Generally, since Ruby is dynamically typed, I am confused by the existence of TypeErrors.
Specifically, in this case, I am extra confused as to how Ruby inheritance can result in a TypeError where the subclass cannot be substituted for the superclass. In my mind, subclassing is equivalent to subtyping in Ruby since the subclass will inherit the interface (methods and public attributes) of the superclass.
My current guess is that TypeError's are raised by the core Ruby library when certain assertions fail, and these TypeErrors don't necessarily have anything to do with Ruby's dynamic typing system, which is to say that typing is not a first-class concept in Ruby. The linked SO question raises excellent points about the diamond problem with multiple class inheritance, so it makes sense that Ruby would prevent the interchangeable usage of modules and classes when using the module or class keyword. Still, it feels like there are inconsistencies in my understanding of Ruby.
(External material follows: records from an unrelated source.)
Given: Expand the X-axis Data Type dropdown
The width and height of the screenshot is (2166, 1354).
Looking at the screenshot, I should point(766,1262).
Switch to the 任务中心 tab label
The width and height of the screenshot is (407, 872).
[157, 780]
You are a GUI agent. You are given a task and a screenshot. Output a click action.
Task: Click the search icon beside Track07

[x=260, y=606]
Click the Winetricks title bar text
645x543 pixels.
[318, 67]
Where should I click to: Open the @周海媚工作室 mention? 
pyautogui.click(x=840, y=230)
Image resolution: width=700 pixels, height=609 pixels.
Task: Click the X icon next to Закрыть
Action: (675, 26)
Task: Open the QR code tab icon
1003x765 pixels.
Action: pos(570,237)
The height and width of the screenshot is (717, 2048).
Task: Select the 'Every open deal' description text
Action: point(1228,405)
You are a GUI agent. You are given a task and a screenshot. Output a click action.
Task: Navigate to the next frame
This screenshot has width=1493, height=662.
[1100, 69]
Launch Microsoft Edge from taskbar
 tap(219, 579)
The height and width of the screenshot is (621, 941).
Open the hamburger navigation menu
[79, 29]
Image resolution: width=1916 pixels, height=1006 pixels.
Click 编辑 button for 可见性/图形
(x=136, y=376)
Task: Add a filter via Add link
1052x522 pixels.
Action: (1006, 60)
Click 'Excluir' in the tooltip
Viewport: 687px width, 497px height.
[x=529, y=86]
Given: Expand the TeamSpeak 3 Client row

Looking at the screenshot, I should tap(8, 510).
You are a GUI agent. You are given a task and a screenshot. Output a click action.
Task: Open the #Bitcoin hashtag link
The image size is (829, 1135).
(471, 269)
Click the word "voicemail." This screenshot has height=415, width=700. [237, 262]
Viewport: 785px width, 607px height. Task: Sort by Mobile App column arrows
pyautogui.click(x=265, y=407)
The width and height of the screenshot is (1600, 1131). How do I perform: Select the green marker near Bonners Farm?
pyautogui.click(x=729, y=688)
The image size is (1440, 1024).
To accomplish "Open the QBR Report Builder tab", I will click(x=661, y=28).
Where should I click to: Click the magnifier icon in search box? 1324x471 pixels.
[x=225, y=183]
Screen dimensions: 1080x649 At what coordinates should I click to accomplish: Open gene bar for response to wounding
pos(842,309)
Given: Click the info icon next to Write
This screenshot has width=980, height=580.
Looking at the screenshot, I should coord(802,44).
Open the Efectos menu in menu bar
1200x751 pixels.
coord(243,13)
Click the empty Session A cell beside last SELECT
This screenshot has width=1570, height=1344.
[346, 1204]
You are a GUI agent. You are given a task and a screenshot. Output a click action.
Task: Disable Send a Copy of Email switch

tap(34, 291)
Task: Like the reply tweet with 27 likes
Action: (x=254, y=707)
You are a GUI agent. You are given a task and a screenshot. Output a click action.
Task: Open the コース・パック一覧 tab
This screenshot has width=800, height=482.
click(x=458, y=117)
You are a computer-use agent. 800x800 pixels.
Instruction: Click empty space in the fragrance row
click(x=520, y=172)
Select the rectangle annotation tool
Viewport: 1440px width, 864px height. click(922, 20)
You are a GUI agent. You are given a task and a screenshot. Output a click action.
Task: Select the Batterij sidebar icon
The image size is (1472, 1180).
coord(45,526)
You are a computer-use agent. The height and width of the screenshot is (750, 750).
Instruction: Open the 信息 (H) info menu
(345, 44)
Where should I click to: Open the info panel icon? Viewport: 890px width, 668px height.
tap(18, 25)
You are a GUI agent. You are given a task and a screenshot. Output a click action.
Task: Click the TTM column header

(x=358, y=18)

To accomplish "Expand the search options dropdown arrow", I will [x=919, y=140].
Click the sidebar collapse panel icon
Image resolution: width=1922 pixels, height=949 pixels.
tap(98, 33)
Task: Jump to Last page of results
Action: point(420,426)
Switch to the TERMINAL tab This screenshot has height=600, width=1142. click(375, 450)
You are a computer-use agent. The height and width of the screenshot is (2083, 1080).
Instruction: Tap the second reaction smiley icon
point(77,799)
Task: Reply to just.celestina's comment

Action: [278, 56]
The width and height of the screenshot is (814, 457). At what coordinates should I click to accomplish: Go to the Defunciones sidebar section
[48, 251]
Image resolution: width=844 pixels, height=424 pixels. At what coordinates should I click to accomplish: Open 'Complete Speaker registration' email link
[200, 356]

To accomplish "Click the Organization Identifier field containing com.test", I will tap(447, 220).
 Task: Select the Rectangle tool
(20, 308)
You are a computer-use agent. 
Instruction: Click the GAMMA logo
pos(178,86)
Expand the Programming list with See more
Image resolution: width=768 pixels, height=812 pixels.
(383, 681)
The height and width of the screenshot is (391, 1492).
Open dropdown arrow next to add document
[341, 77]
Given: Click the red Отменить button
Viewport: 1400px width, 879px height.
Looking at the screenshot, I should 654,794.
How can a "Class" input result in a TypeError when a "Module" object is expected?
Basic assertions are
Class is a Class (Class.is_a?(Class) #=> true)
Class is a Module (Class.is_a?(Module) #=> true)
An instance of the class Class is a Class (Class.new.is_a?(Class) #=> true)
An instance of the class Class is a Module (Class.new.is_a?(Module) #=> true)
Module is a Class (Module.is_a?(Class) #=> true)
By virtue Module is a Module (Module.is_a?(Module) #=> true)
An instance of the class Module is a Module (Module.new.is_a?(Module) #=> true)
However An instance of the class Module is not a Class (Module.new.is_a?(Class) #=> false)
an instance of the class Class is an instance of Class but not and instance of the class Module (Class.new.instance_of?(Module) #=> false)
module is a declaration for an instance of the class Module just as class is a declaration for an instance of the class Class.
If this were a method it might look like
def module(name,&block)
raise TypeError if defined?(name) && !const_get(name).instance_of?(Module)
obj = defined?(name) ? const_get(name) : const_set(name, Module.new)
obj.instance_eval(&block)
end
TypeError exists to prevent ambiguity.
As in your case by using class MyClassTest you have created an instance of the class Class and that instance is called MyTestClass.
If you were also allowed to use module MyTestClass, in the same global context, then during usage I would be unaware if when calling MyClassTest I would be calling the Class or the Module.
The basic (very basic) difference is a Class can be instantiated (have instances) however a Module cannot.
For instance
Class.new.new #creates an instance of the anonymous class created by Class.new
Module.new.new # results in NoMethodError
I think the first point of confusion is the distinction between usage and definition.
The following code defines a class:
class C; end
If I see the above code, I expect to be able to instantiate C later:
C.new
However, imagine that C was already defined as a module:
# In one file:
module C; end
# Later in a different file:
class C; end # C is actually a module
C.new # fails
Ruby surfaces the problem (conflicting definitions of C) at the point where C is redefined as a class, rather than allowing the program to continue to where C is used.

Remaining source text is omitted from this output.